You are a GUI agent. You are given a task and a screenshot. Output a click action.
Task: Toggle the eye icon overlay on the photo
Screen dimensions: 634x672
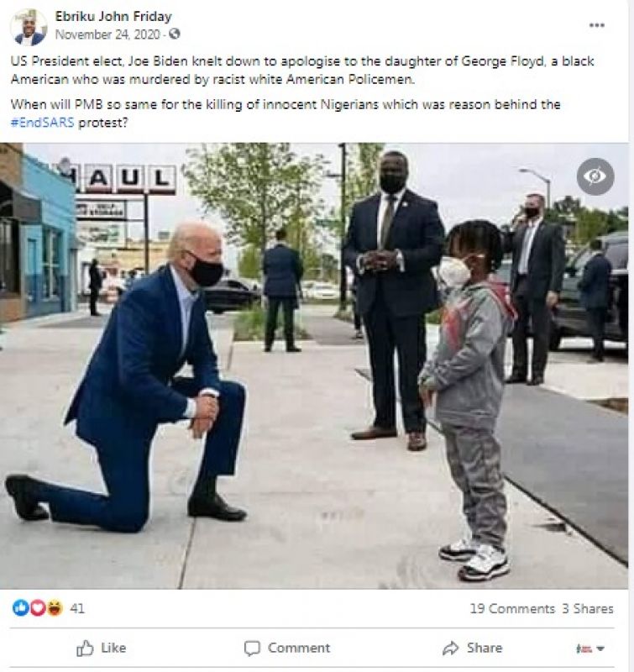(x=595, y=176)
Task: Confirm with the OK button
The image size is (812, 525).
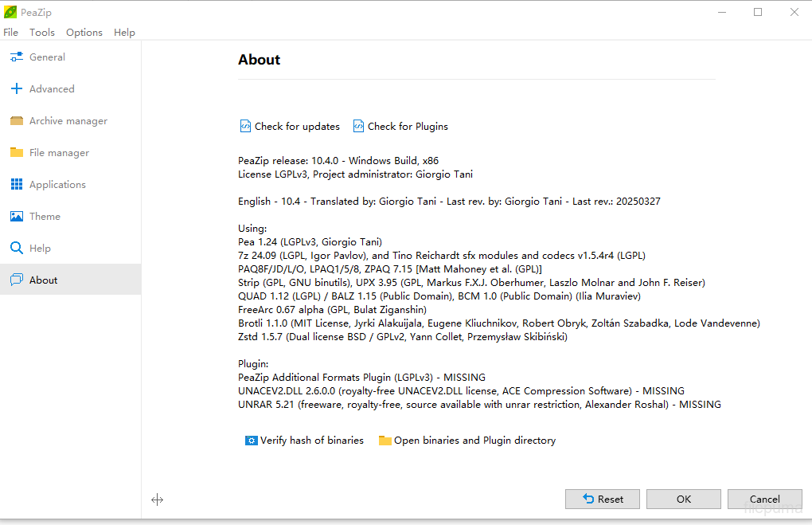Action: pyautogui.click(x=683, y=499)
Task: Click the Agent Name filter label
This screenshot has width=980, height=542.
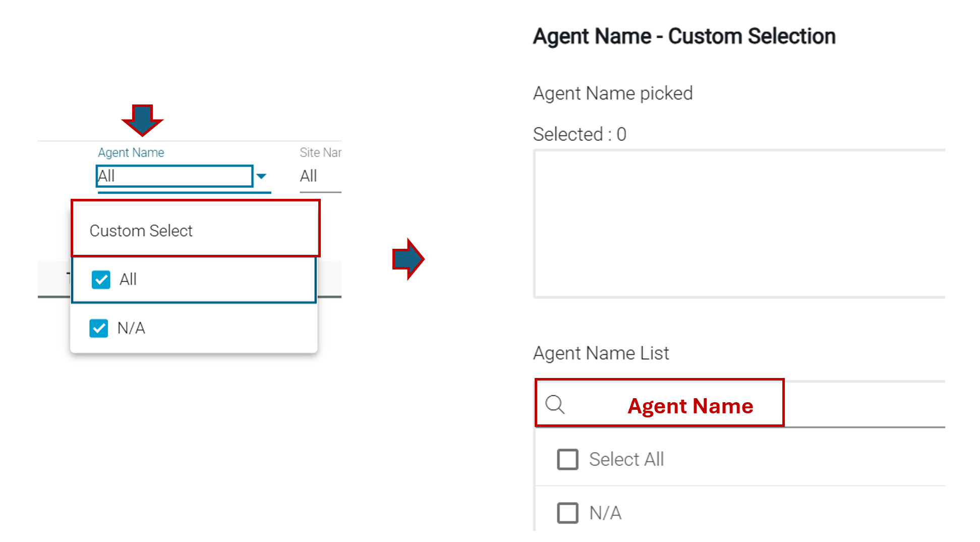Action: (x=131, y=152)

> **WHAT TO PRODUCE**
Leave out the pictures, then return every line of the data exactly.

> **WRITTEN ANSWER**
You are a GUI agent. You are given a task and a screenshot. Output a click action.
Task: Toggle the eye icon overlay on the photo
Screen dimensions: 634x672
(x=595, y=176)
Task: Confirm with the OK button
The image size is (812, 525).
Action: pyautogui.click(x=683, y=499)
Task: Click the Agent Name filter label
This screenshot has width=980, height=542.
Action: (x=131, y=152)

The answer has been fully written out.